Само имя Агнии уже говорило о многом. Я всегда считал, что имя человека формирует его характер. Как назовут человека, таким он и будет в жизни. И в этом я постоянно убеждался, наблюдая за людьми. Имя Агнии означало простоту, наивность, чистоту и некую незащищённость. Незащищённость, вероятно, происходила от её искренности, когда она не умея хитрить, говорила всем и о всех то, что думала.
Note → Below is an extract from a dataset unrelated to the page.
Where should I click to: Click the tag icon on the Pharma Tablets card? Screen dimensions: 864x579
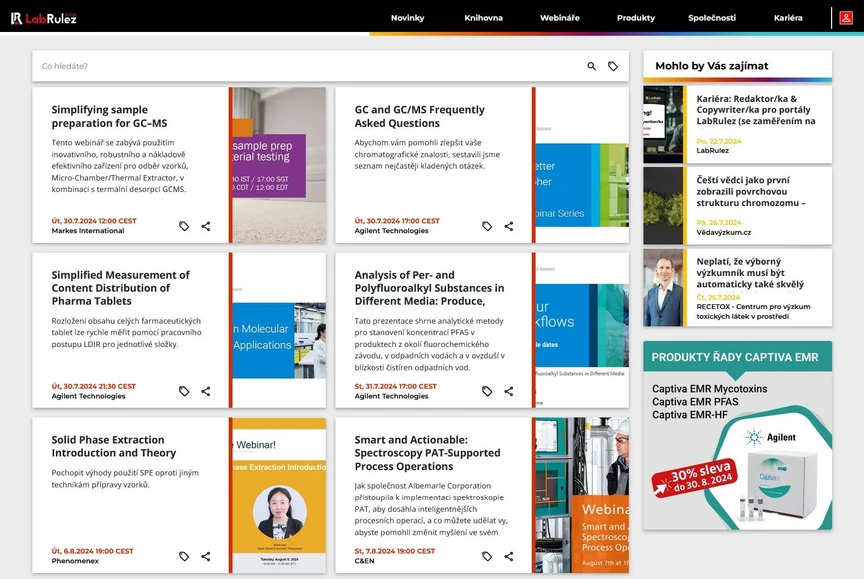pyautogui.click(x=184, y=391)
Это, естественно, не всем нравилось, и с ней случались разные недоразумения. Я б не сказал, что у неё было много друзей в институте. Поэтому, познакомившись с ней, я взял её как бы под своё крыло, по-отечески, помогая ей советом и защищая её от нападок других преподавателей. Я ей ни раз говорил, что нужно быть осмотрительной, особенно в споре с учителями, потому что ученик своими замечаниями может настроить учителя против себя, подрывая его авторитет, но она часто пренебрегала моими советами, и наживала себя врагов.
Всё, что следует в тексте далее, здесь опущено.